QoS should be used in such cases.

Rafael
--
To unsubscribe from this list: send the line "unsubscribe linux-kernel" in
the body of a message to majordomo(a)vger.kernel.org
More majordomo info at http://vger.kernel.org/majordomo-info.html
Please read the FAQ at http://www.tux.org/lkml/
From: Zygo Blaxell on
On Fri, May 28, 2010 at 10:17:55AM +0100, Alan Cox wrote:
> > Android does not only run on phones. It is possible that no android
> > devices have ACPI, but I don't know that for a fact. What I do know is
> > that people want to run Android on x86 hardware and supporting suspend
> > could be very benficial.
>
> Sufficently beneficial to justify putting all this stuff all over the
> kernel and apps ? That is a *very* high hurdle, doubly so when those
> vendors who have chosen to be part of the community are shipping phones
> and PDAs just fine without them.

I'm not sure "other people are shipping without them" is such a good
metric, especially for scheduler features.
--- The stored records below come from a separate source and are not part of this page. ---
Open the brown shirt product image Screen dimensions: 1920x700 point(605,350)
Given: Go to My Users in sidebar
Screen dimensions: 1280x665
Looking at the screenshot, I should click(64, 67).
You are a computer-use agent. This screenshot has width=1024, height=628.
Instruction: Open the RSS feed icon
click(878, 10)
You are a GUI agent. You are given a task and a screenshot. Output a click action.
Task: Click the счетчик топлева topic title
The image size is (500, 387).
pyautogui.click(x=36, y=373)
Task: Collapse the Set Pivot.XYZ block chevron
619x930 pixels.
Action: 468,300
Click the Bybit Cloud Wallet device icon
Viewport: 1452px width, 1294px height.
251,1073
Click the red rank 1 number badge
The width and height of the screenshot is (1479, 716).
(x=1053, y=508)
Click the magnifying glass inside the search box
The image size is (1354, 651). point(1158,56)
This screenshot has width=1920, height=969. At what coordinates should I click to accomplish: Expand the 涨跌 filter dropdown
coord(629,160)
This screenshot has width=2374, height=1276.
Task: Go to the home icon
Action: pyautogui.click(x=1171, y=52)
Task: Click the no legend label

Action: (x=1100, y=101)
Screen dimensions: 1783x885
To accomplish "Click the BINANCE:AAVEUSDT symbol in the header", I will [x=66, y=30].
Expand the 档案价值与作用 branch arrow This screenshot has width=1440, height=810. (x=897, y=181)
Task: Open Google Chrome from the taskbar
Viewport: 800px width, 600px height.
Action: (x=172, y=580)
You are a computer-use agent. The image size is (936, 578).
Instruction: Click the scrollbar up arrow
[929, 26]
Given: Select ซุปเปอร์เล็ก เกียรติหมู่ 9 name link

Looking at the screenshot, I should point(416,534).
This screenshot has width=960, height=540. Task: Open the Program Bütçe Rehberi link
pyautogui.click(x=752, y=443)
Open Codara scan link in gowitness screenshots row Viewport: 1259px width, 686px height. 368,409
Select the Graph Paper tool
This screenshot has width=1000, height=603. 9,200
For some reason (I have some
ideas what it might be, but I won't speculate here) people don't like
messing with the scheduler in mainline, even though there's a lot of
special cases where a bit of messing with the scheduler (or replacing
it outright) goes a long way toward qualitatively improving performance
on some workloads.

I'd love to have several more ways to have large classes of processes stop
executing, and stay stopped, even though traditional Unix and mainline
Linux would try to run them. I don't want to put knowledge of this into
every application I run since there are literally thousands of them,
and IMNSHO it's not even an application's responsibility to know this
kind of thing. The "sort" program can't know what QoS to ask for in any
sane system design. The best it can do is try to execute as hard as it
can whenever the kernel lets it, and have some other application advise
the kernel about how much or how little service (including cases like
"no service at all") the sort program should get from the system.

To choose a random example, I'd like a "duty cycle" constraint on
process execution (i.e. a runnable task must execute between L and M ns
per N ns interval--stealing slices from lower priority processes if it
doesn't get enough and isn't blocked on I/O, and leaving the CPU idle even
though the process is runnable if it gets too much). I usually want to
apply this kind of limit to programs like Firefox, because Firefox is a)
big enough that controlling it actually matters for power consumption,
b) sensitive enough to user interaction latency that I want it to have
fairly high CPU priority when it has something to do, and c) big and
complex enough that I wouldn't want to try to adjust its behavior by
modifying its source. Also, Firefox's behavior tends to be driven by
the data it pulls from random web sites, over which I have no control
whatsoever, and many of them are intentionally wasteful.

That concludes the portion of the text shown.